_Input material_:
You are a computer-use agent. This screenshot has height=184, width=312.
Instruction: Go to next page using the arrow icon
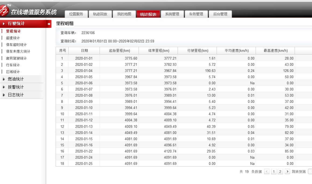coord(287,172)
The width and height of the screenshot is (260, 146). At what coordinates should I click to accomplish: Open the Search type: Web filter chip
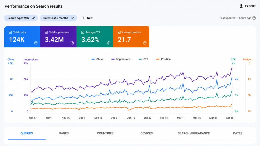[21, 18]
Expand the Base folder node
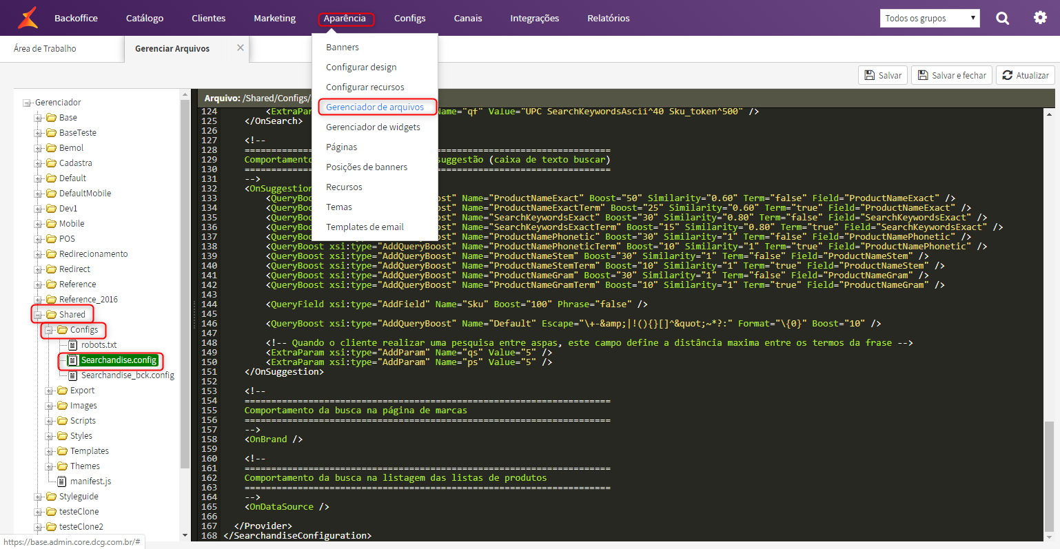This screenshot has width=1060, height=549. pos(39,118)
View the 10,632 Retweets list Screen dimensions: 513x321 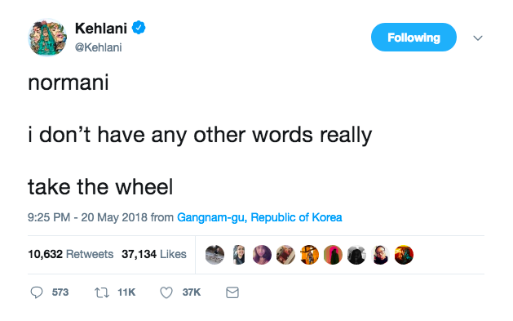tap(71, 254)
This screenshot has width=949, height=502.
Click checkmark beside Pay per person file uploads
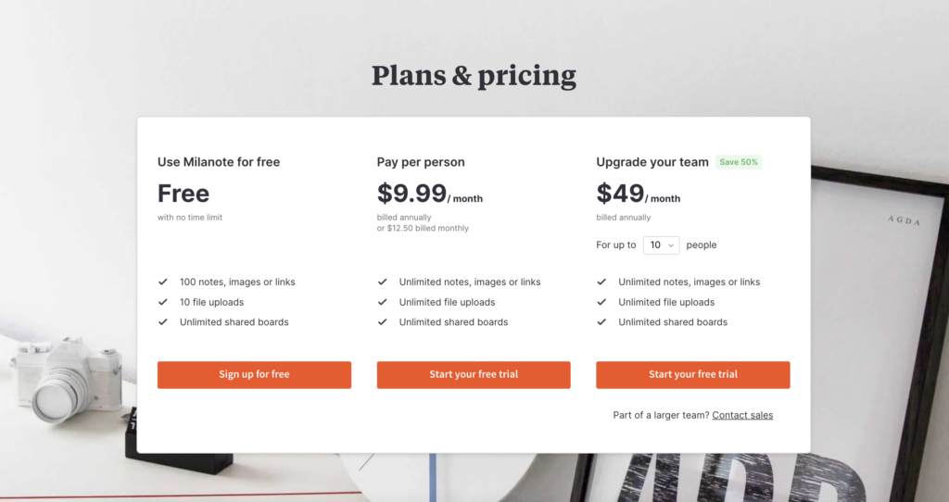pyautogui.click(x=382, y=302)
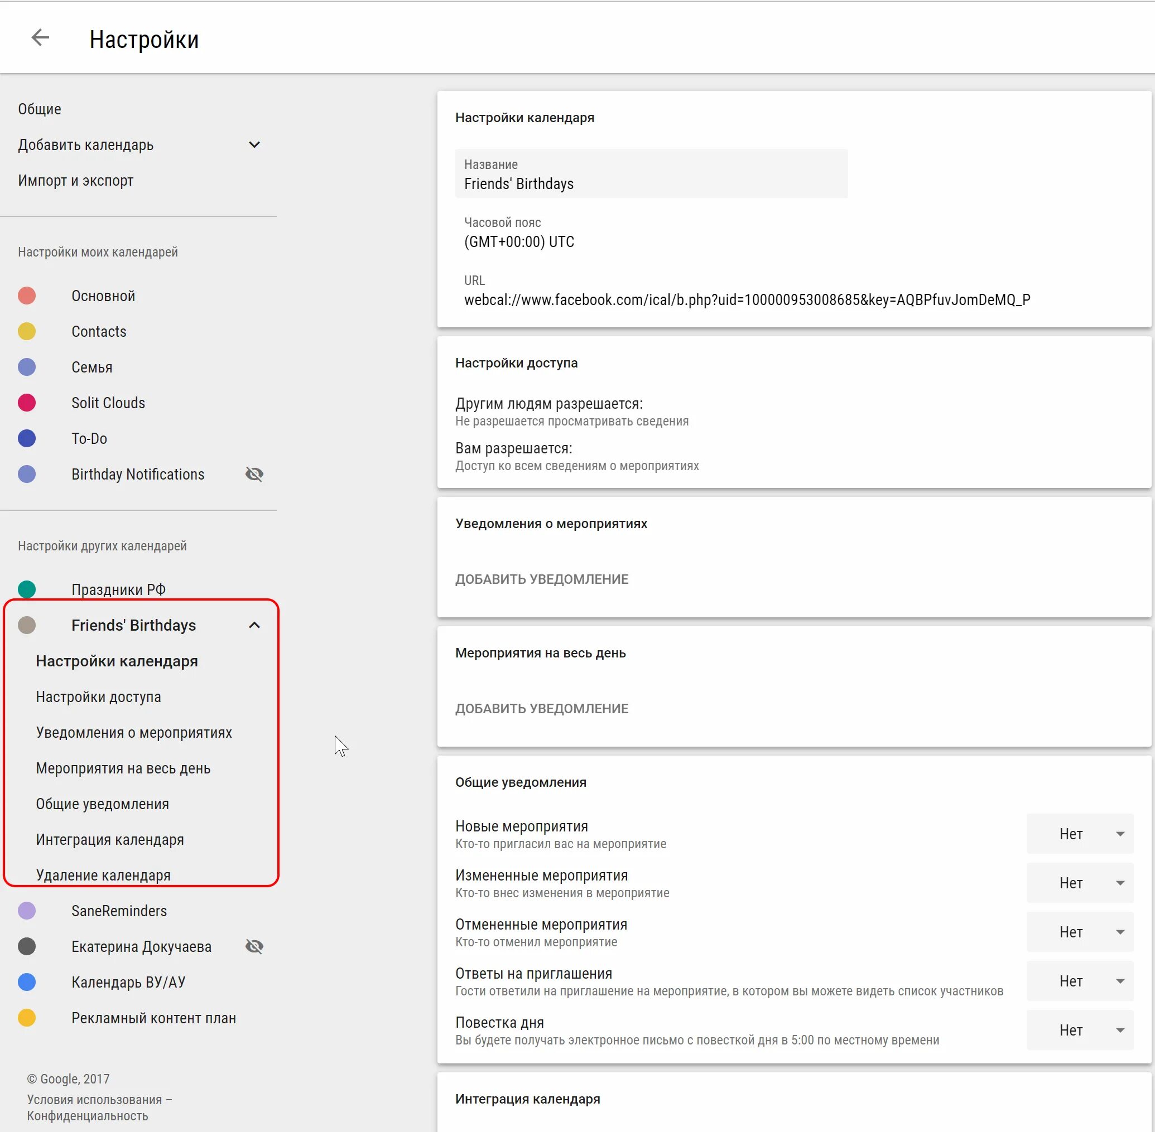Collapse the Friends' Birthdays calendar section
Viewport: 1155px width, 1132px height.
[255, 625]
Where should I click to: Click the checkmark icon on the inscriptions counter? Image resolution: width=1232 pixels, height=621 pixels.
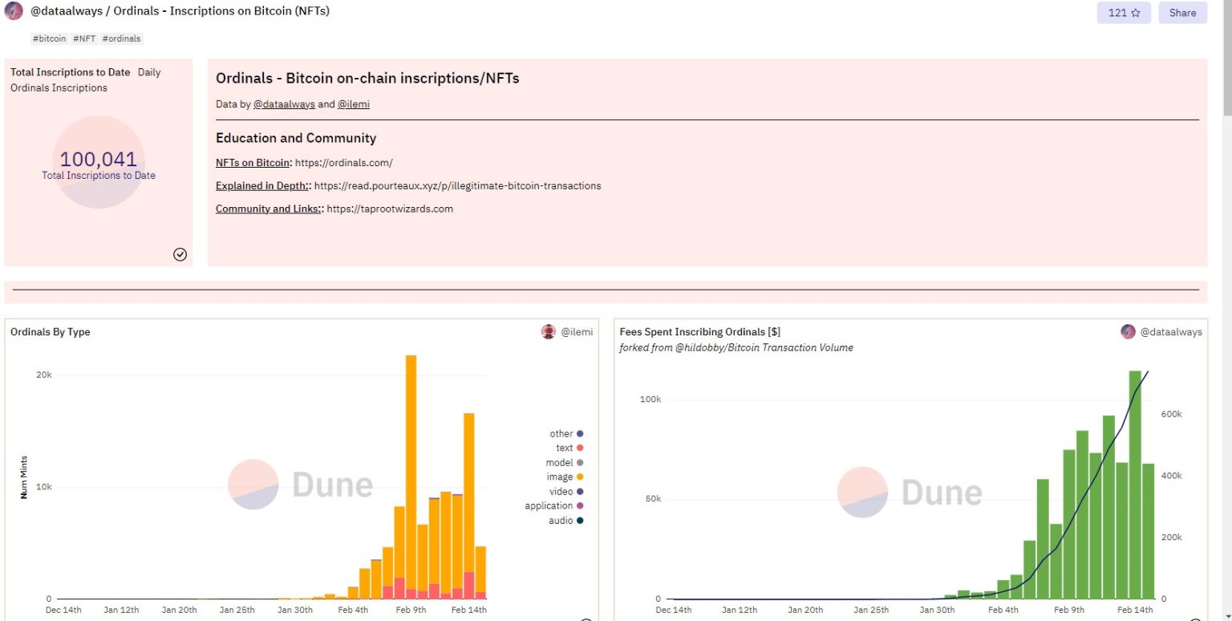(x=180, y=254)
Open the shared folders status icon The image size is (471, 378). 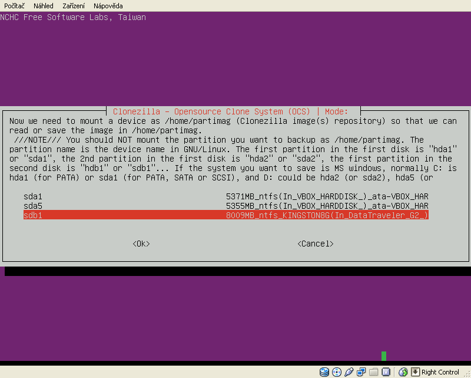coord(374,372)
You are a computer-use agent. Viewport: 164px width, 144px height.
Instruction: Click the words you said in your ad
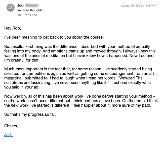tap(22, 87)
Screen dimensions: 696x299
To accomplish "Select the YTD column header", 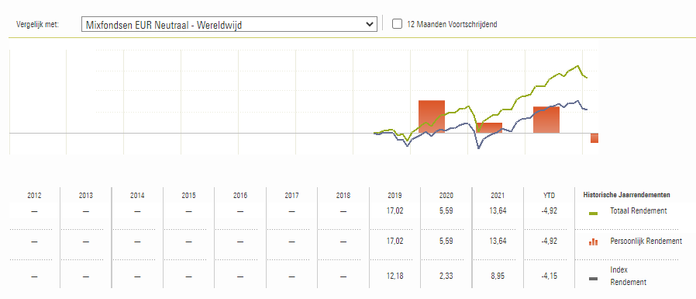I will (x=549, y=196).
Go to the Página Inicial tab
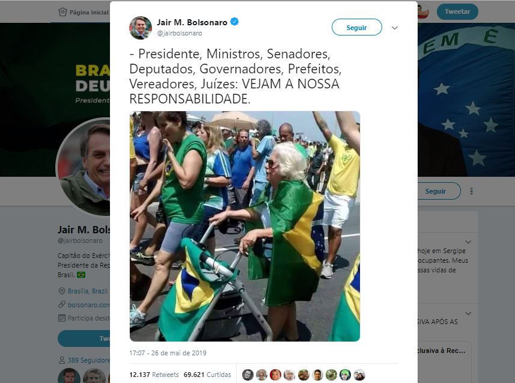Viewport: 515px width, 383px height. pos(84,12)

_Instruction_: Report how many lines in the entries above contain the string "computer", counting only matches with the same case. Give the number alone.

_Response below_: 2